▶ [Passage to read]
::::

Trump Concludes First Term Having Routed Hundreds Of Official Functions Through Hotels And Resorts He Personally Owns, Resolving Long-Standing Concern That The Presidency And The Family Business Were Being Run As Separate Enterprises

The Filing

WASHINGTON. Closing the books on a four-year term Wednesday, the Trump administration confirmed that it had successfully routed hundreds of official functions, taxpayer-funded trips, and foreign-government bookings through hotels, golf clubs, and resorts personally owned by the President, resolving a long-standing concern that the presidency and the family business were still being operated as two separate enterprises.

According to records compiled by government watchdog groups over the full term, the President spent more than 270 days of his presidency at properties carrying his own name, an arrangement officials described as the natural result of a man who governs best from venues where he also collects the greens fees. The Trump International Hotel in Washington, leased from the federal government and located a short walk from the White House, became the preferred lodging of lobbyists, Republican committees, and foreign delegations seeking a room rate that doubled as a line of communication. Mar-a-Lago, the Florida club the President took to calling the Winter White House, doubled its initiation fee to $200,000 within weeks of the election, a figure aides characterized as the market correcting for proximity to power.

::::

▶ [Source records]
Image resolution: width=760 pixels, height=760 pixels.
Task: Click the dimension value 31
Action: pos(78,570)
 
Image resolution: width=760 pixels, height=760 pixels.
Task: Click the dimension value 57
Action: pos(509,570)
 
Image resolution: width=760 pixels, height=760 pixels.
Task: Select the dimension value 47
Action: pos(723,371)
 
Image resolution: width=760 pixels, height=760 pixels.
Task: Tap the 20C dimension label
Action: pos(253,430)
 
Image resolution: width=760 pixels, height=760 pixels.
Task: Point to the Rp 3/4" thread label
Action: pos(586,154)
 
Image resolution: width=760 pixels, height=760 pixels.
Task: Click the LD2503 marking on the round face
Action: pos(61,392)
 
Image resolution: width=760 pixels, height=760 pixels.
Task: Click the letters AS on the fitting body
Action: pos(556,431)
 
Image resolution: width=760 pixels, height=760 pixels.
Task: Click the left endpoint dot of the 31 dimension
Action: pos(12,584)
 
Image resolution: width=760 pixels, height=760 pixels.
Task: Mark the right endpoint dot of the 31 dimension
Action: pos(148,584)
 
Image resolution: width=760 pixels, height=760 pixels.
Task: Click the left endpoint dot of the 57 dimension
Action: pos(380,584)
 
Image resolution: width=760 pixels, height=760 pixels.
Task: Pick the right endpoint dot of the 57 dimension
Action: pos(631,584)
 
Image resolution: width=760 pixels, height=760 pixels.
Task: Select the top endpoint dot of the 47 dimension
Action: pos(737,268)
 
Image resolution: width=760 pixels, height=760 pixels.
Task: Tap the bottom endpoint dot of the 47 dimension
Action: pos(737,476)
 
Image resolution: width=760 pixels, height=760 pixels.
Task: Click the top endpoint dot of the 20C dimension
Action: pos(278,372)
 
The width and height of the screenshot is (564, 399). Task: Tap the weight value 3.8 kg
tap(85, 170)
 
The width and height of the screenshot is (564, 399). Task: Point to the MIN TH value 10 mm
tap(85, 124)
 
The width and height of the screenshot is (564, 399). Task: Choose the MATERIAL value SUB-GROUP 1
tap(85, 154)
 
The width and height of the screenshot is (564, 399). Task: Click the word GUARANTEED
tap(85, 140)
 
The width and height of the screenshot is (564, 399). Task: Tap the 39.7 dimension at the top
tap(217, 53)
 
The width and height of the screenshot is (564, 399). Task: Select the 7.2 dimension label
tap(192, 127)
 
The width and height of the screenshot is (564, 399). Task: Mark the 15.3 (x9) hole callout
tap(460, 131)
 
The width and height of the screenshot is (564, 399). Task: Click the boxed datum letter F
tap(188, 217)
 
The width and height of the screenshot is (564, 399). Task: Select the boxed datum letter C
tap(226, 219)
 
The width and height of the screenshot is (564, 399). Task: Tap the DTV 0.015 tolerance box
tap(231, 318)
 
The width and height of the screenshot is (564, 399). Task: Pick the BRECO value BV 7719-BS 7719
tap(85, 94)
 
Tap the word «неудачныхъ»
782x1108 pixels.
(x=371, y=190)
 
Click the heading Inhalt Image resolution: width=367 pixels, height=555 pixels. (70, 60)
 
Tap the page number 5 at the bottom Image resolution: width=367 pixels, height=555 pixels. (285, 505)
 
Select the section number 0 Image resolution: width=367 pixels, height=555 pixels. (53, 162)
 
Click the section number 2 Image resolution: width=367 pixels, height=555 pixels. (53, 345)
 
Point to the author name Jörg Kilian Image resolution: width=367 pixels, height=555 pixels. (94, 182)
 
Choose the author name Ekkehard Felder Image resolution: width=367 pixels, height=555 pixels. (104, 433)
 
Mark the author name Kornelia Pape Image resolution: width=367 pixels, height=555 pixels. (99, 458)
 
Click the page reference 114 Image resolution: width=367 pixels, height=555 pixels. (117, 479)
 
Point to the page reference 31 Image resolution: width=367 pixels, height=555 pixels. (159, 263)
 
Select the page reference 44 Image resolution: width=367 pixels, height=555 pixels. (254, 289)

::::

▶ [Exercise directions] Copy the piece about Trump's first term from "Trump Concludes First" up to and including "two separate enterprises.", renaming "Wednesday" as "Tuesday". These entries have no connection to the piece about Trump's first term.

▶ [Answer to this exercise]
Trump Concludes First Term Having Routed Hundreds Of Official Functions Through Hotels And Resorts He Personally Owns, Resolving Long-Standing Concern That The Presidency And The Family Business Were Being Run As Separate Enterprises

The Filing

WASHINGTON. Closing the books on a four-year term Tuesday, the Trump administration confirmed that it had successfully routed hundreds of official functions, taxpayer-funded trips, and foreign-government bookings through hotels, golf clubs, and resorts personally owned by the President, resolving a long-standing concern that the presidency and the family business were still being operated as two separate enterprises.